# 課題一覧
A) 『さくらむすび』の感想文から、「本作はDL版配信されていない」から「伝えたいって思いもまた同じ。」までの部分を、両端の語句も含めてそのまま引用しなさい。
B) 『さくらむすび』の感想文にある「そこには溢れんばかりの情熱的な愛が綴られていました。」という一文を英語に訳しなさい。
C) 『さくらむすび』の感想文の最後の文に続けて、本文を書き進めなさい。

# 提供抜粋
════════════════════
世界は優しく残酷で、心は儚げで美しい。その世界は文章に宿り、心は音楽に宿っている。すべては愛に溢れている。 本作は音楽の素晴らしさが有名ですが、真に素晴らしいのは表現豊かな美しい文章。 二つ調和はまるで愛の歌かのようです。 心が震えて何度も涙しました。 どうか全ての優しい人に愛が溢れますように。
★はじめに
プレイのきっかけは美しいピアノの旋律と、さくらむすびという言葉の響き。
2005年にCUFFSの処女作として発売され、ビジュアルノベル界隈では神BGM作品として有名ですよね。
いつ、どういった経緯だったかは記憶していませんが、ある時に聴いたメイン曲「さくら」のピアノの旋律があまりに優しく儚げで、強烈に惹きつけられたことを覚えています。
そこから作品に興味を持ち、いつかプレイをと思ってから何年経ったのでしょうか。
本作はDL版配信されていない為に、なかなか見つからないパッケージ版を探すという高いハードルを超える必要があって、プレイ難易度を上げてしまったんですよね。
それから再びさくらむすびに出会ったのは、Xの相互フォロワーさんのプレイ感想ポストと紹介ブログから。(ひたすら感謝してます)
そこには溢れんばかりの情熱的な愛が綴られていました。
好きな作品に出会えた喜びっていうのは、自分自身の実体験からも共感できますし、それを誰かに伝えたいって思いもまた同じ。
その溢れる愛に背中を押され、改めてパッケージ版を探してみるとネット通販で運良く新品を見つけ即購入。
════════════════════
# 提供データ

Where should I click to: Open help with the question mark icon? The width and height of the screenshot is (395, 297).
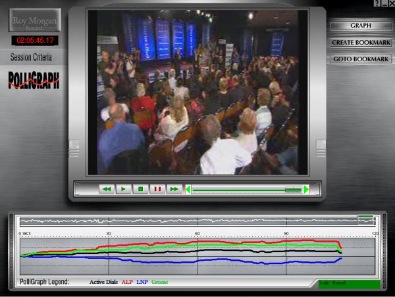coord(377,3)
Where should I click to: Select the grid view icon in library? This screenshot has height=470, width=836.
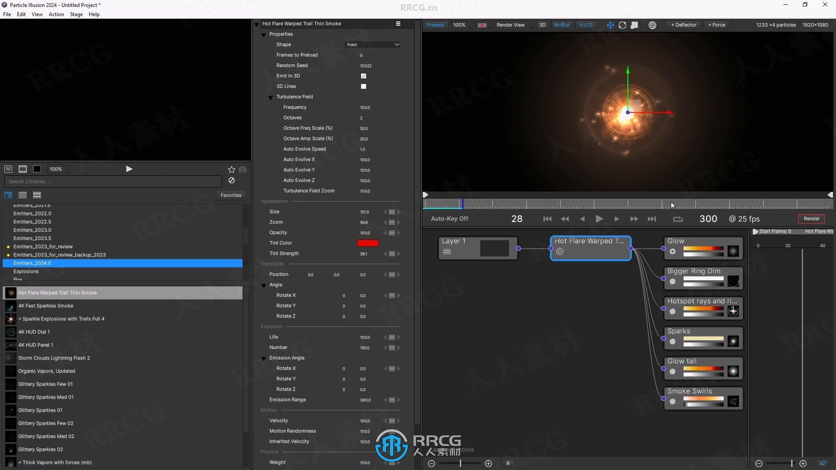(x=37, y=195)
════════════════════
# 解答
A)
本作はDL版配信されていない為に、なかなか見つからないパッケージ版を探すという高いハードルを超える必要があって、プレイ難易度を上げてしまったんですよね。
それから再びさくらむすびに出会ったのは、Xの相互フォロワーさんのプレイ感想ポストと紹介ブログから。(ひたすら感謝してます)
そこには溢れんばかりの情熱的な愛が綴られていました。
好きな作品に出会えた喜びっていうのは、自分自身の実体験からも共感できますし、それを誰かに伝えたいって思いもまた同じ。

B) Written there was a passionate love that was almost overflowing.

C)
これはプレイしろというエロゲ神の天啓なのでしょう。
そのまま甘やかで優しい世界と、愛しい切なさを存分に満喫して、作品を終えた今この感想を綴るに至っています。
感情のままに綴らせていただきましたので、どうにも伝わりにくい事があるかもしれませんが、ご容赦いただき、どうかお付き合いください。
★すべては愛に溢れている
世界は優しく残酷で、心は儚げで美しい。
その世界は文章に宿り、心は音楽に宿っている。
冒頭にも記したこの言葉は、自分が感じたさくらむすびの全てであったと思っています。
世界は文章に宿るとは、鮮やかな薄紅色で咲き誇る桜が舞い散る花弁の如く。
桜の下には死体が埋まっていると喩えられた桜の国と桜結びの如く。
そして主人公の一人称で綴られた独白。
彼の語る言葉こそが、さくらむすびの優しくも残酷な世界そのもので、幻想的かつ美しい言葉を尽くして魅せてくれました。
心は音楽に宿るとは、誰よりも妹を愛し、家族を愛し、友人を愛した主人公自身の心象風景の如く。
優しい人たちの想いの尊さの如く。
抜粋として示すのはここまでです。